■ What you should do
Scan the data below for the string "computer". Copy every line where it appears.

(Dataset entries)
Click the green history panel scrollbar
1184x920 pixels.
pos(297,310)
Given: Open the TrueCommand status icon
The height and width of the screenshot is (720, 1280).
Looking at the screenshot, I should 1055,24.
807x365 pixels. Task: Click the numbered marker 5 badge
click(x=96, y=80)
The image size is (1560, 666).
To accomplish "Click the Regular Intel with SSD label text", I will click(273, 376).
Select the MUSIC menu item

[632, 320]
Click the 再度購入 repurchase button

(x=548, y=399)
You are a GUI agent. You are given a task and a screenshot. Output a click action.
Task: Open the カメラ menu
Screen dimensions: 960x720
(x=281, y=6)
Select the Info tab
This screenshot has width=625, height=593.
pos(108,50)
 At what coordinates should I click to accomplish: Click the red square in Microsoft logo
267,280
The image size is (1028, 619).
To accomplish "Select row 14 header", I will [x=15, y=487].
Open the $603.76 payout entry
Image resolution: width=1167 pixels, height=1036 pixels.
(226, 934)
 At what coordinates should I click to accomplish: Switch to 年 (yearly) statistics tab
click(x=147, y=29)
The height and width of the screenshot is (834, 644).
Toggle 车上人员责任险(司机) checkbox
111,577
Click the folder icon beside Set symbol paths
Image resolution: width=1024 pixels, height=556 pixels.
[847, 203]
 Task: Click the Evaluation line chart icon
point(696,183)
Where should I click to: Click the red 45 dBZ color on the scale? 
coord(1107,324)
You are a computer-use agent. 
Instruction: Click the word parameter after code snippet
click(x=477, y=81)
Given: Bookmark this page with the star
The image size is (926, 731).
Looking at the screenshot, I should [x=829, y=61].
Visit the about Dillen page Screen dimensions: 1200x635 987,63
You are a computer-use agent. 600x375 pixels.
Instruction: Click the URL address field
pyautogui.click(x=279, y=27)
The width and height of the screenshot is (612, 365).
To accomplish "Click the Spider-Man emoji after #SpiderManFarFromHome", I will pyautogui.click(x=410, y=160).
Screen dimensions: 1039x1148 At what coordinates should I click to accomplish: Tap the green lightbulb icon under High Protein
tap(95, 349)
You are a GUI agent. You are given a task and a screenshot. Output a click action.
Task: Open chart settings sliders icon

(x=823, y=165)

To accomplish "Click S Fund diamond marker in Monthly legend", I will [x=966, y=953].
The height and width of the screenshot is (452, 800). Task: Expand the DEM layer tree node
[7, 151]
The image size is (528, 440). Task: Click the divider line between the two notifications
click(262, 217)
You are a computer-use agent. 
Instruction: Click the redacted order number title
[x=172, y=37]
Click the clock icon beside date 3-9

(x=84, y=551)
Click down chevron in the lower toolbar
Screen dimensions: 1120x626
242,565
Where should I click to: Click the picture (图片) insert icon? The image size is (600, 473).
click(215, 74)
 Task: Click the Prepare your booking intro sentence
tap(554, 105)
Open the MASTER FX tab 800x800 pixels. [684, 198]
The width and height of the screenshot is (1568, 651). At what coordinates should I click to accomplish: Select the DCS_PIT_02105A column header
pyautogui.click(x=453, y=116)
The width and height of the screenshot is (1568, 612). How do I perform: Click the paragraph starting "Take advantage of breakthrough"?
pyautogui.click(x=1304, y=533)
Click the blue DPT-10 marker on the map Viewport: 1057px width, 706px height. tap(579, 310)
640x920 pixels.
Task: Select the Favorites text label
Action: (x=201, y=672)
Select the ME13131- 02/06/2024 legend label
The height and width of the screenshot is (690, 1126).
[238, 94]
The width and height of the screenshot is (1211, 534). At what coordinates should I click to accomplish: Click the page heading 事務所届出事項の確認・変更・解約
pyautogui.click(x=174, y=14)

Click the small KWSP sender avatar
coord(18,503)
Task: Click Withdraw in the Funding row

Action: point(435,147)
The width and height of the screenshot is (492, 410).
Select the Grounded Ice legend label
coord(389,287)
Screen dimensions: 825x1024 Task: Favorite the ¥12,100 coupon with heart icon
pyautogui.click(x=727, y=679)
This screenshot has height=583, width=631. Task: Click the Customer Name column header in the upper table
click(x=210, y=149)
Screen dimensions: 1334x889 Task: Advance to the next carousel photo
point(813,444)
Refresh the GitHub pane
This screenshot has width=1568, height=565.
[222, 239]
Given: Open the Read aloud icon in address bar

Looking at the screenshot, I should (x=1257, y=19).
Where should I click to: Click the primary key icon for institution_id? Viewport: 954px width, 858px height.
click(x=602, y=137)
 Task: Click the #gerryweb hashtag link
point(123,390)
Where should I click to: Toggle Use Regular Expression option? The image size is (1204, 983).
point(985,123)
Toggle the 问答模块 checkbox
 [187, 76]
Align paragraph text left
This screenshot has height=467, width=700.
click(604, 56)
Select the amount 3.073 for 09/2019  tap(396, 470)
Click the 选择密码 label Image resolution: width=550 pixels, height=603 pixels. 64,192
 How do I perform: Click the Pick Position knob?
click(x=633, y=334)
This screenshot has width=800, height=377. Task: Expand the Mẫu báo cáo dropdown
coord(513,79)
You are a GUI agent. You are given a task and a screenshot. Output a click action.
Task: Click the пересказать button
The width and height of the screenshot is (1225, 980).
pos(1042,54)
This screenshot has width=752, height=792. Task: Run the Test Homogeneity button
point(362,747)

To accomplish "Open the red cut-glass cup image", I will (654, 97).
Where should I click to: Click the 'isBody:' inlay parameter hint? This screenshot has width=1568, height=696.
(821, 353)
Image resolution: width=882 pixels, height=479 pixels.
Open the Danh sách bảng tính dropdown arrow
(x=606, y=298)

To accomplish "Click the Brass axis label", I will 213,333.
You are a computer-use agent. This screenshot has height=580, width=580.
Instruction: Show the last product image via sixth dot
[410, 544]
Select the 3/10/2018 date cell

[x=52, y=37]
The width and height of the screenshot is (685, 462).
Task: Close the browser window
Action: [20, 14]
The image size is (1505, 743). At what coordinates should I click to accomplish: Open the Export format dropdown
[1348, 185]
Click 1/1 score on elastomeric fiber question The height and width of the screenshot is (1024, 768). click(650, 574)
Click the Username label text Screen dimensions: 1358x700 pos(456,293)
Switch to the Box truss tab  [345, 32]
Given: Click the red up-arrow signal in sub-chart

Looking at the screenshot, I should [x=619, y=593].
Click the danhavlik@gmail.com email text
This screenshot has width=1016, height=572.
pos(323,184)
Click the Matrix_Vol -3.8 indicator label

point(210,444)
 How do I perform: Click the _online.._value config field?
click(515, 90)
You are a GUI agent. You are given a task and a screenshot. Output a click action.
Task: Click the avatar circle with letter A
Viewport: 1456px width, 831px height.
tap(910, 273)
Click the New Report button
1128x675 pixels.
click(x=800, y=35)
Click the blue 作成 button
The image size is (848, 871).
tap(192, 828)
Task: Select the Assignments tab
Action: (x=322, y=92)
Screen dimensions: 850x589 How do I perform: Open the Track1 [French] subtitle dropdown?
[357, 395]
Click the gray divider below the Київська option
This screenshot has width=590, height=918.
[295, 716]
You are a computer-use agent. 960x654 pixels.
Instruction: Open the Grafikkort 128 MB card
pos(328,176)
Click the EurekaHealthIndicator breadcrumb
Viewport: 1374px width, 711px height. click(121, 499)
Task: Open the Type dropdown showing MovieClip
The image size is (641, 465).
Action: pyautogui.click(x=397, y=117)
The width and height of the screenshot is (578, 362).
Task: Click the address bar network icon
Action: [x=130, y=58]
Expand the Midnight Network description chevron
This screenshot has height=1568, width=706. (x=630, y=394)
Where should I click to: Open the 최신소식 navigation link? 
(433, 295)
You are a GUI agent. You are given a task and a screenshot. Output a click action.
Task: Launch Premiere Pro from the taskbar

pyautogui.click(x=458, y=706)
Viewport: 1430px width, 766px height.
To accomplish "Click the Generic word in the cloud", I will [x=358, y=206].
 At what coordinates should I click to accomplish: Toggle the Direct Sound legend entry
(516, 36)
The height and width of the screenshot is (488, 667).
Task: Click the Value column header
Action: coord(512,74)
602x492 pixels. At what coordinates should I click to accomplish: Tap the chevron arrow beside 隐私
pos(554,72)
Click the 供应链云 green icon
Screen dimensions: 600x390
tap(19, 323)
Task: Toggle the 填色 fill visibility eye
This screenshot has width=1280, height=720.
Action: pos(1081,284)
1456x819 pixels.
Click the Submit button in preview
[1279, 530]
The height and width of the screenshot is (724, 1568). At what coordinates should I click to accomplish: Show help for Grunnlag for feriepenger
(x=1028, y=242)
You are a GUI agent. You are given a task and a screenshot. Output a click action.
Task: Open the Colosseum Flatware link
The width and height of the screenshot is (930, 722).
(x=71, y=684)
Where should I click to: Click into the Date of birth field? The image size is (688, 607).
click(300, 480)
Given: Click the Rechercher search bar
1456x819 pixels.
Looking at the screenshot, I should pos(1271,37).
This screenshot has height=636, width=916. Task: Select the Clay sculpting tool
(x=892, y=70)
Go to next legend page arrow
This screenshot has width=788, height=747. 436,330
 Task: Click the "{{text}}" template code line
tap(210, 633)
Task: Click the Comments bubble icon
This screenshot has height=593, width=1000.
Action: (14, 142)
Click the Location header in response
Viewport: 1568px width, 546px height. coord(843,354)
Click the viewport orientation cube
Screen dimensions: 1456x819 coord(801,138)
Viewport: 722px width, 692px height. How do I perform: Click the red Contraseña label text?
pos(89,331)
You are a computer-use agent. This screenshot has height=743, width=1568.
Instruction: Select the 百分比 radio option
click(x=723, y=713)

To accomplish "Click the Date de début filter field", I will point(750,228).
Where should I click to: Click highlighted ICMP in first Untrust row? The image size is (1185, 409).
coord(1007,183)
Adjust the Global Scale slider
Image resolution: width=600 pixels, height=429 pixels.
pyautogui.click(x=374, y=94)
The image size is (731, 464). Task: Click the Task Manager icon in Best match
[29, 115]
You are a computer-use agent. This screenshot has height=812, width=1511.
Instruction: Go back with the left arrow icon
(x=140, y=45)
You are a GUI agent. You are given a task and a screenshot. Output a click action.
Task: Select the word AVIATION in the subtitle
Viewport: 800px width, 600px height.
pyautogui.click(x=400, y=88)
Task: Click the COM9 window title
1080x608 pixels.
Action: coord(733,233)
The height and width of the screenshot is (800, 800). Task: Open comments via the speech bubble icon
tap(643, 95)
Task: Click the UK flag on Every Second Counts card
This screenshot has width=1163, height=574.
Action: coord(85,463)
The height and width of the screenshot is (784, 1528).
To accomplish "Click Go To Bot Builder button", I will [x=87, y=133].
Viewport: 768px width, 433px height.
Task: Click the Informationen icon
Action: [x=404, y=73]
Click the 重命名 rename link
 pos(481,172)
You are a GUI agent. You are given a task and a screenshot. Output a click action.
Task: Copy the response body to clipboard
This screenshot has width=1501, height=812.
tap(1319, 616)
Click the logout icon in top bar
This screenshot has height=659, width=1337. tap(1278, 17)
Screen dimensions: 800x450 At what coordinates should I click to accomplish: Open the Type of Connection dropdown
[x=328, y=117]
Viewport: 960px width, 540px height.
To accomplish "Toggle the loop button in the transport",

■ Solution to the exercise
You are a computer-use agent. 
You are a computer-use agent. 600x375 pixels.
You are a computer-use agent. 
You are a computer-use agent. This screenshot has height=580, width=580.
You are a computer-use agent. 960x654 pixels.
You are a computer-use agent. This screenshot has height=743, width=1568.
You are a computer-use agent. This screenshot has height=812, width=1511.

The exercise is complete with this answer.